─── Given data ───

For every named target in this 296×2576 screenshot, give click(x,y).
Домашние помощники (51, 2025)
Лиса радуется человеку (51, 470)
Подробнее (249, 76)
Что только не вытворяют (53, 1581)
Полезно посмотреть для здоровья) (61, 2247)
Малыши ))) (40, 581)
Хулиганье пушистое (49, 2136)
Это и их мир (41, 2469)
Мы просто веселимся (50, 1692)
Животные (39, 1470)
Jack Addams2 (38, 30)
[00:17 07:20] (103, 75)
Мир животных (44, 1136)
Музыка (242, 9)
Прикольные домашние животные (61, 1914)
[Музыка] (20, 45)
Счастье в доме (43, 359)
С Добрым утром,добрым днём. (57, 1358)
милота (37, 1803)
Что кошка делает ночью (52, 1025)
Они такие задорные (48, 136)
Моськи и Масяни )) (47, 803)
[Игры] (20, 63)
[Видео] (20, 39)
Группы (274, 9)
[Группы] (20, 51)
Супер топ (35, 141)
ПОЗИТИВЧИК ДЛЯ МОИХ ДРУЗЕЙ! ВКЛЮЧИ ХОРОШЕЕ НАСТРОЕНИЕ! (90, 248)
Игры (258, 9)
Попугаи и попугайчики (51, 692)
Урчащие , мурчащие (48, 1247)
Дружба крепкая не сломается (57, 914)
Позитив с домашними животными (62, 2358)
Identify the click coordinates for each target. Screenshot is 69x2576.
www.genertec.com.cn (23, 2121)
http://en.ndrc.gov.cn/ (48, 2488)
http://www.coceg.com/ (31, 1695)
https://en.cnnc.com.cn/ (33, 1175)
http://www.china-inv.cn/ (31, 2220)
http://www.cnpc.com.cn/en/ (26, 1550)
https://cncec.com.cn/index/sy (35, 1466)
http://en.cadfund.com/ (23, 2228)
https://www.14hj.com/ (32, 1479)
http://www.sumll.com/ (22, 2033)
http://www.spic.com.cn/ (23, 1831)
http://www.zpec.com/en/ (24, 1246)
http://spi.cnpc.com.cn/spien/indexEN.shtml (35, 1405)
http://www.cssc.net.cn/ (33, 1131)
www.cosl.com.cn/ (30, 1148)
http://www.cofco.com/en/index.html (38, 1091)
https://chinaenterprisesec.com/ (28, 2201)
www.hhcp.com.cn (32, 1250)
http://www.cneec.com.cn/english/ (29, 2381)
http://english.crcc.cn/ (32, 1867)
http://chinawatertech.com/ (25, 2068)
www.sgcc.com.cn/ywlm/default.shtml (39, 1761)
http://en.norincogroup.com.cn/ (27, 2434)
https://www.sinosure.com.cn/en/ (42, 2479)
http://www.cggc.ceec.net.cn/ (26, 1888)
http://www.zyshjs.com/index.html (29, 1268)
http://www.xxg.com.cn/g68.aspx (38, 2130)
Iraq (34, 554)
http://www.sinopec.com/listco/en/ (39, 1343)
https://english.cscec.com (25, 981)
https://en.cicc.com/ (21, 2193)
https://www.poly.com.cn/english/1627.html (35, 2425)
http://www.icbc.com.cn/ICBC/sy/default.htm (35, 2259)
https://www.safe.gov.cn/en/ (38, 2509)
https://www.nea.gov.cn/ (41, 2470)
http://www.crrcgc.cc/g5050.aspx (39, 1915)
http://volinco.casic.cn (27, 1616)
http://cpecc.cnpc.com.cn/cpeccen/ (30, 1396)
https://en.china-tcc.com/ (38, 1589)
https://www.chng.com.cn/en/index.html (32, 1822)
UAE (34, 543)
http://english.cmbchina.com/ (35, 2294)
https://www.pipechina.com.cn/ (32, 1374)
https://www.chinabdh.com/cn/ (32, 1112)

───

_Description of the task_.
Where the string "english" appears in a line of the entries, count that line, and state the total alone.

_Solution to this problem_.
5